Did the Sun hit record highs over the last few decades?

Guest commentary by Raimund Muscheler

[note: this is a restore (8/8/05) of an article from August 3, 2005 that was accidentally deleted due to a technical glitch. Unfortunately, most of the comments could not be retrieved. We sincerely apologize to our readers!]

The solar influence on climate is a controversial topic in climate research (see previous posts here and here). The irradiance changes are assumed to be relatively small and the importance of potential amplifying mechanisms is still a matter of current debate. One reason for these uncertainties is that there are only approximately 25 years of satellite-based observations of the solar irradiance. Sunspot observations for the last 400 years clearly indicate that current levels of solar activity are very different from the state of the sun during the Maunder minimum (from approx. 1645 to 1715 AD) where almost no sunspots could be observed.

Cosmogenic radionuclides (such as 10Be and 14C) records are the most reliable proxies to extent solar activity reconstructions beyond the period of direct observations of the sun. They are produced in the atmosphere by the interaction of galactic cosmic rays with the atoms of the atmosphere. High solar shielding of the galactic cosmic rays during periods of high solar activity decreases the radionuclide production rates and vice versa for low solar activities. Cosmogenic radionuclide production rates are also influence by the geomagnetic field.
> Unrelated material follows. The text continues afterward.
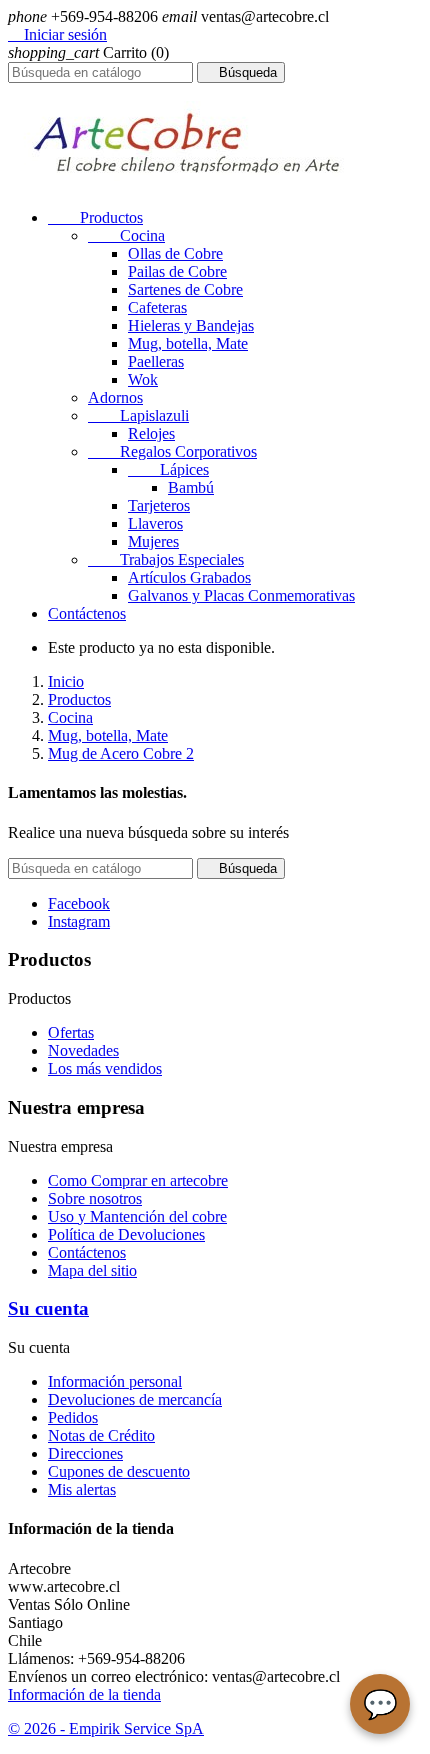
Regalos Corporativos (172, 451)
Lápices (168, 469)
Similarly to the solar magnetic modulation, high geomagnetic field intensity decreases the flux of galactic cosmic rays and radionuclide production rates and the opposite for low geomagnetic field intensity.

The processes responsible for the radionuclide production are well known and can be modeled quantitatively. The biggest uncertainties lies in the interpretation of the radionuclide records that can be measured in natural archives such as ice cores in the case of 10Be or tree rings in the case of 14C. This is due to the fact that changes in atmospheric transport and deposition in the case of 10Be or changes in the carbon cycle in the case of 14C can influence the measured concentrations. Unidentified climatic influences lead to errors in the reconstruction of solar activity changes based on these records. This problem is illustrated by two alternative reconstructions of past changes in solar activity based on ice core 10Be records. Based on a 10Be record from Antarctica Bard et al. (2000) conclude that currents levels of solar activity were also reached or exceeded around 1200 AD. By contrast, Solanki et al. (2004) conclude that solar activity during recent decades is exceptionally high compared to the past 8000 years. Their method seems to be confirmed by a 10Be record from Southern Greenland (Dye 3, Beer et al, 1990). However, the two 10Be records from Antarctica and Greenland exhibit big disagreements for the last 55 years which is the main reason for these very different conclusions (Raisbeck and Yiou, 2004).